The criterion of embarrassment is a type of historical analysis in which a historical account is deemed likely to be true under the inference that that the author would have no reason to invent a historical account which might embarrass them. Certain Biblical scholars have used this as a metric for assessing whether the New Testament's accounts of Jesus' actions and words are historically probable.
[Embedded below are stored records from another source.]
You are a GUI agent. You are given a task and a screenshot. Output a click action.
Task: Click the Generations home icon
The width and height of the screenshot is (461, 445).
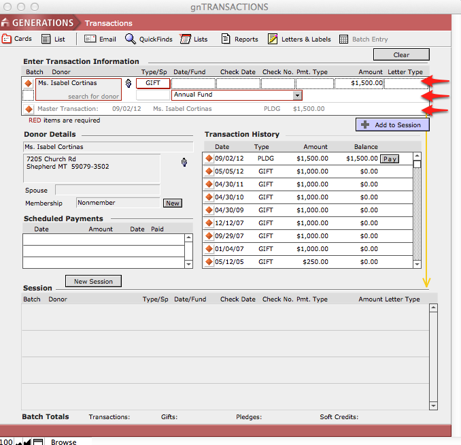point(5,22)
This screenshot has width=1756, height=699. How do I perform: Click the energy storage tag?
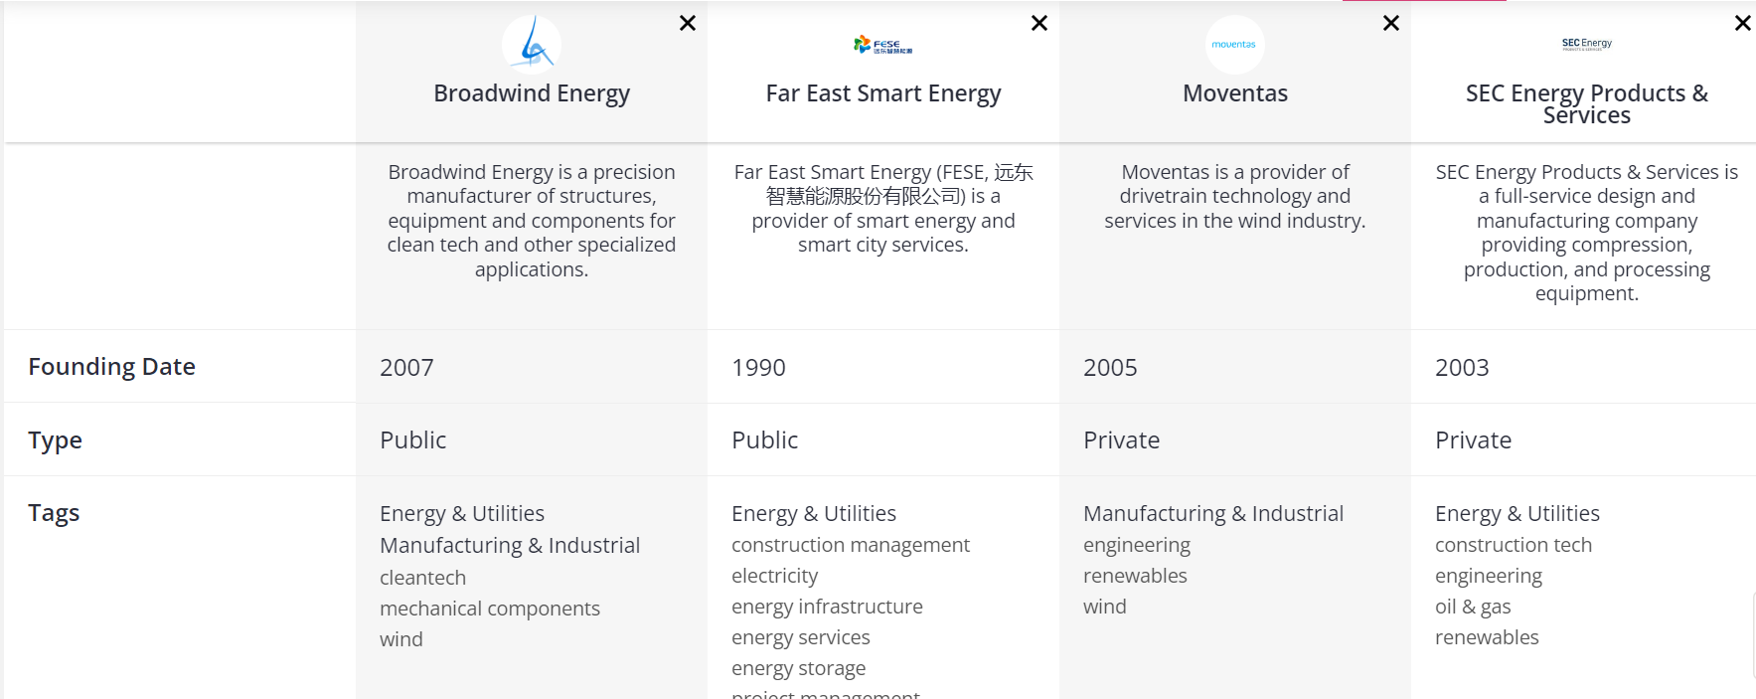point(798,668)
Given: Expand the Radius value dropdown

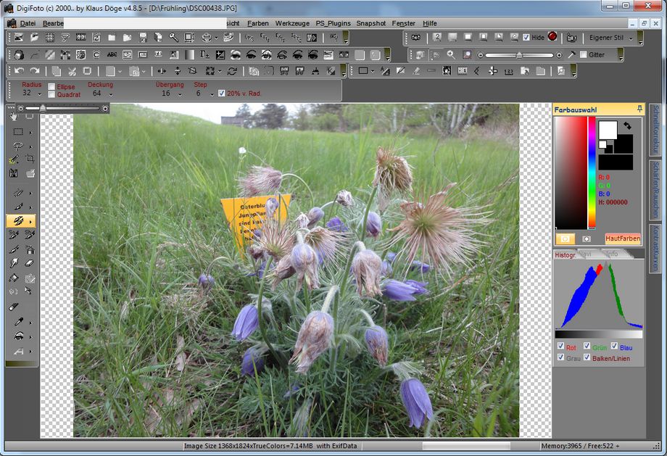Looking at the screenshot, I should [x=39, y=94].
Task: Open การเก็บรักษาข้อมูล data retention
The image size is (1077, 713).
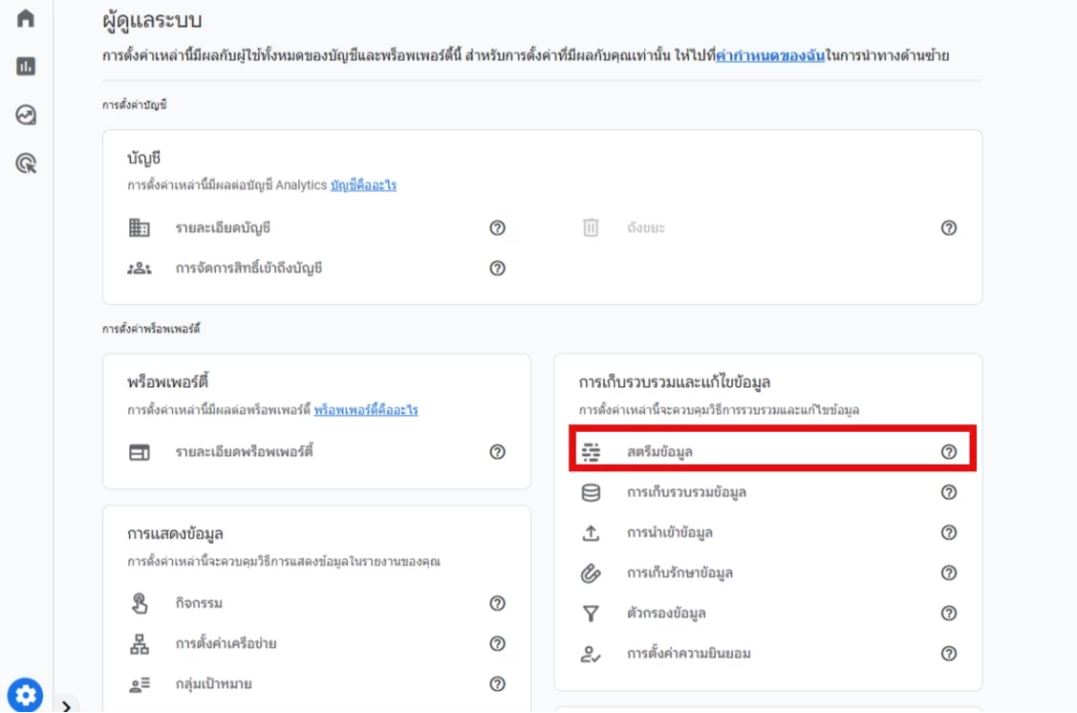Action: click(x=679, y=573)
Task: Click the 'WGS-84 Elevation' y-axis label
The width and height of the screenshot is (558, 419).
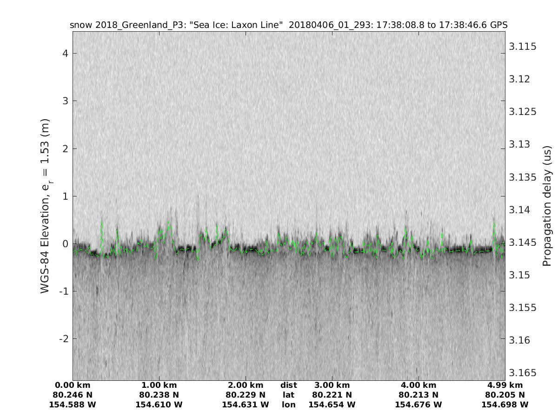Action: [45, 206]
The criterion of embarrassment is one of the criteria of authenticity used by academics, the others being the criterion of dissimilarity, the criterion of language and environment, criterion of coherence, and the criterion of multiple attestation.

History
The criterion of embarrassment is a long-standing tool of New Testament research. The phrase was used by John P. Meier in his 1991 book A Marginal Jew; he attributed it to Edward Schillebeeckx (1914–2009), who does not appear to have actually used the term in his written works. The earliest use of the approach was possibly by Paul Wilhelm Schmiedel in the Encyclopaedia Biblica (1899).

Examples
The assumption of the criterion of embarrassment is that the early church would hardly have gone out of its way to create or falsify historical material that embarrassed its author or weakened its position in arguments with opponents. Rather, embarrassing material coming from Jesus would be either suppressed or softened in later stages of the Gospel tradition. This criterion is rarely used by itself, and is typically one of a number of criteria, such as the criterion of dissimilarity and the criterion of multiple attestation, along with the historical method.
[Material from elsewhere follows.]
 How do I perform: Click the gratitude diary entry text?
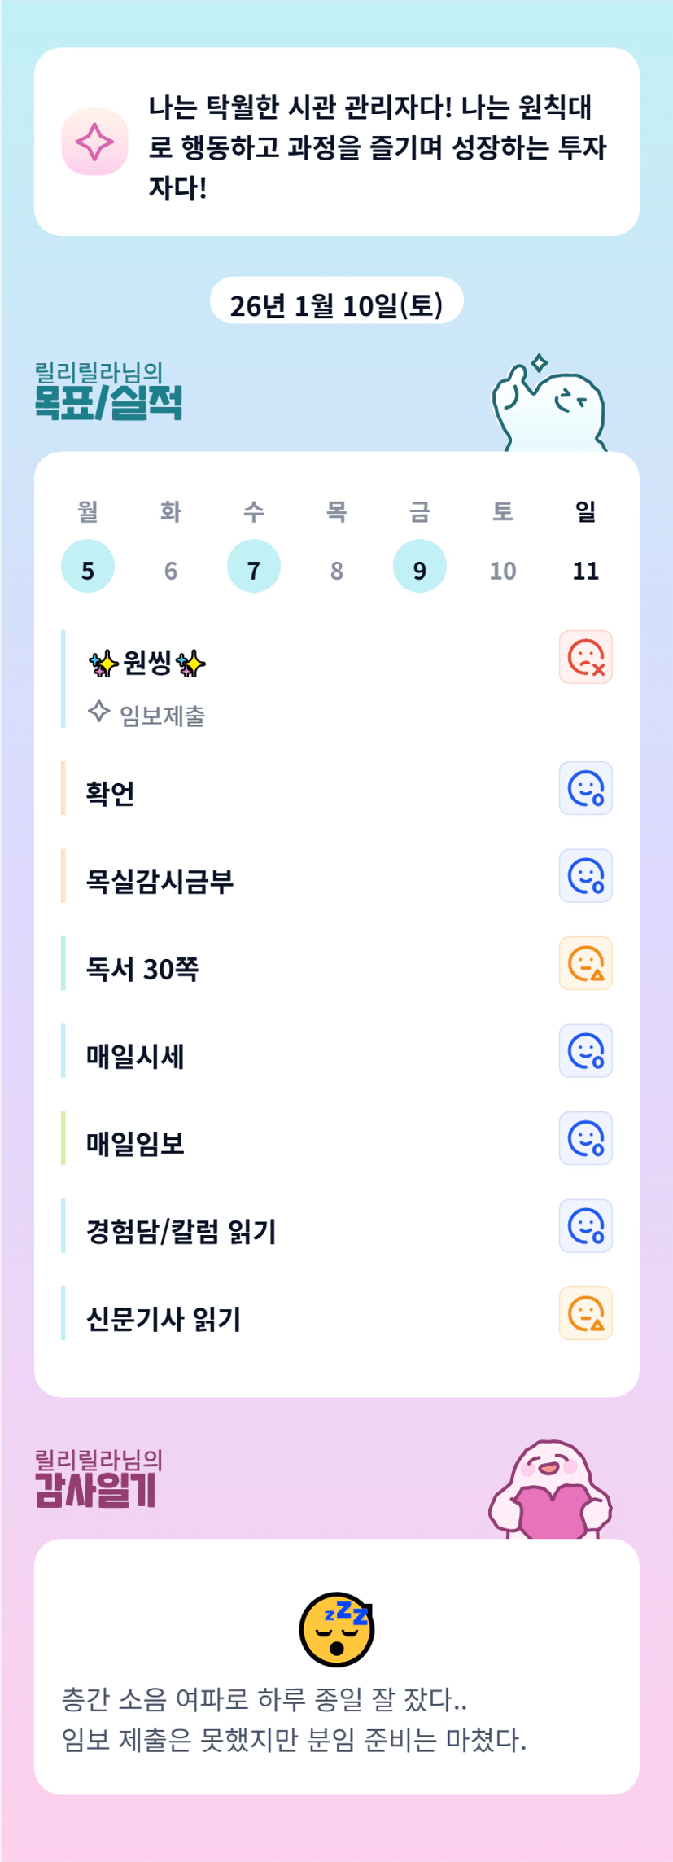coord(294,1720)
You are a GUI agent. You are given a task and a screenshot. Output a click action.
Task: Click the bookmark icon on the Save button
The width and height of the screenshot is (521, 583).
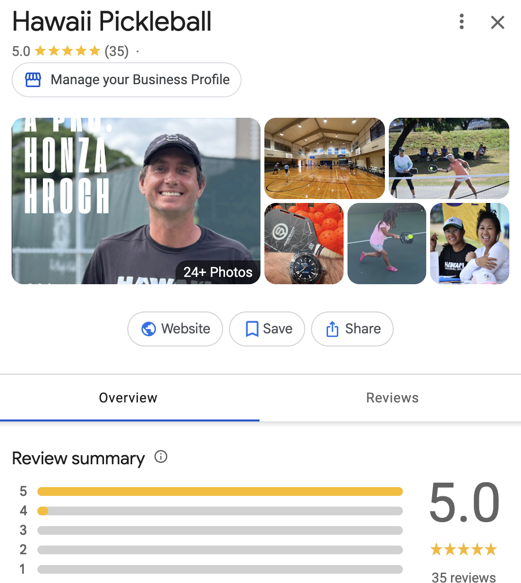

The crucifixion of Jesus is an example of an event that meets the criterion of embarrassment. This method of execution was considered the most shameful and degrading in the Roman world, and advocates of the criterion claim this method of execution is therefore the least likely to have been invented by the followers of Jesus.

Limitations
The criterion of embarrassment has its limitations and is almost always used in concert with the other criteria.  One limitation to the criterion of embarrassment is that clear-cut cases of such embarrassment are few.  Clearly, context is important, as what might be considered as embarrassing in one era and social context may not have been so in another. Embarrassing details may be included as an alternative to an even more embarrassing account of the same event. As a hypothetical example, Saint Peter's denial of Jesus could have been a substitution for an even greater misdeed of Peter.
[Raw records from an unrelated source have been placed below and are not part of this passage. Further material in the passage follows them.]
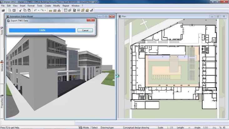Click the Undo arrow icon
The image size is (229, 129).
click(x=35, y=10)
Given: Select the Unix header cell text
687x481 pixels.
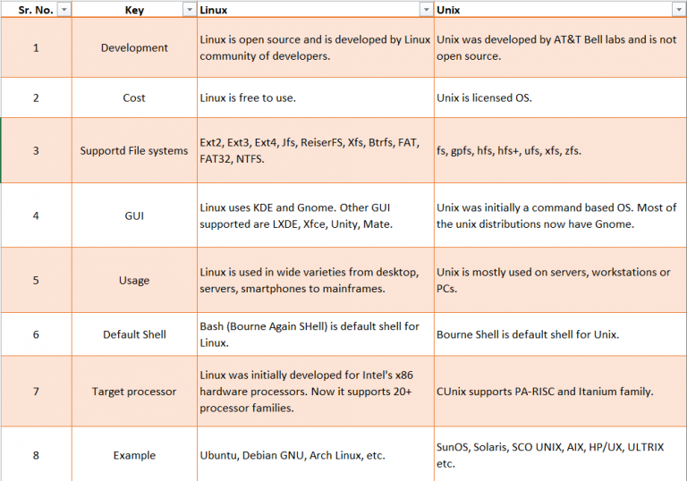Looking at the screenshot, I should point(448,9).
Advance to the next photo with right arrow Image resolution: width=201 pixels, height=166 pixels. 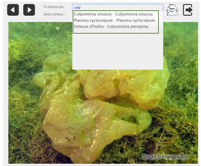click(29, 10)
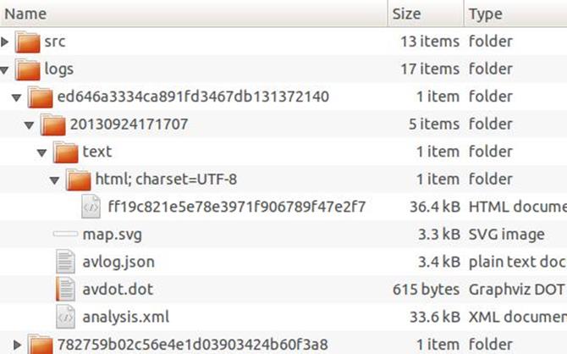Expand the 782759b02c56e4e1d03903424b60f3a8 folder
Image resolution: width=567 pixels, height=354 pixels.
18,344
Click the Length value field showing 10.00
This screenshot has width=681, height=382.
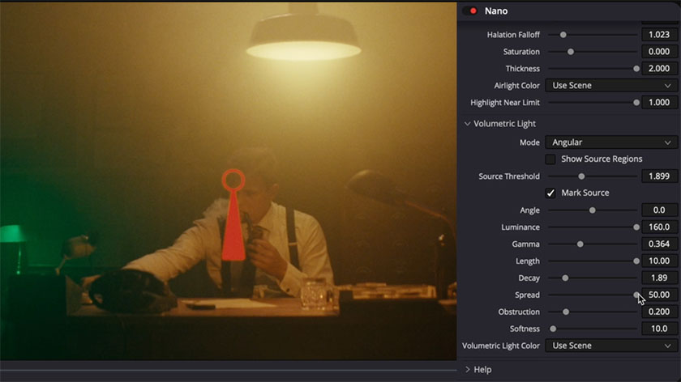[x=659, y=261]
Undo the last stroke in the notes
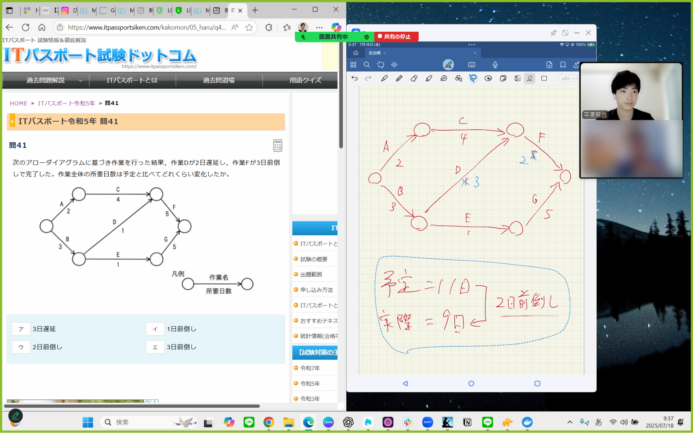 (x=355, y=78)
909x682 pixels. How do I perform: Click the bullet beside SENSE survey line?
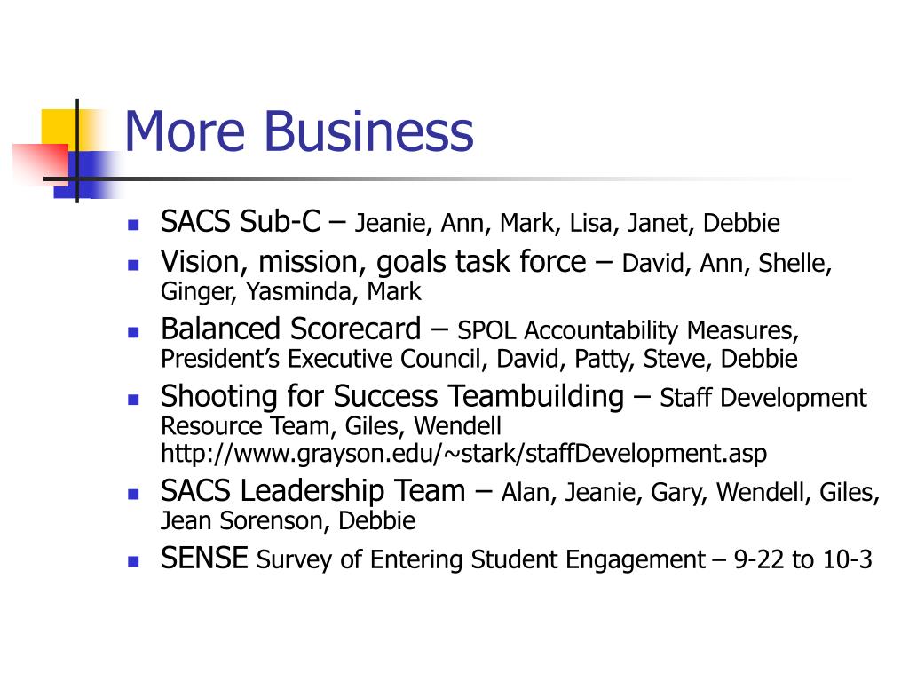(133, 561)
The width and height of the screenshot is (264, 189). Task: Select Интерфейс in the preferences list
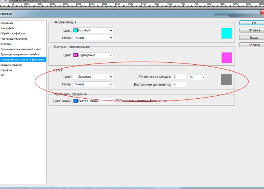8,28
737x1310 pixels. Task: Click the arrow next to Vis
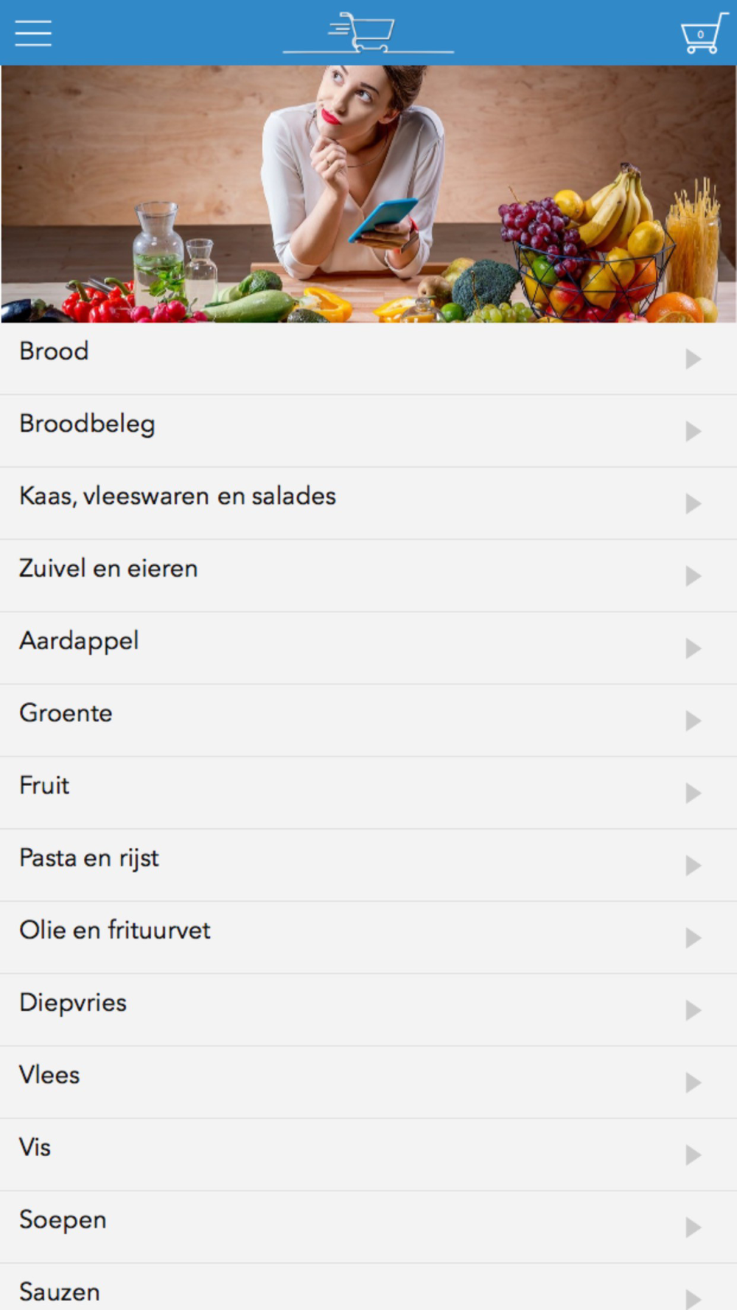tap(693, 1155)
An example of the second point is found in the stories of the Infancy Gospels. In one account from the Infancy Gospel of Thomas, a very young Jesus is said to have used his supernatural powers first to strike dead, and then revive, a playmate who had accidentally bumped into him. If this tradition had been accepted as worthy of inclusion at some key juncture in the formation of the Christian Bible (and hence integrated in one way or another among the canonical Gospels), arguably many modern Christians would find it quite embarrassing—especially strict believers in biblical inerrancy. But as is suggested by the existence of this early non-canonical pericope, it must not have been embarrassing to some early Christians.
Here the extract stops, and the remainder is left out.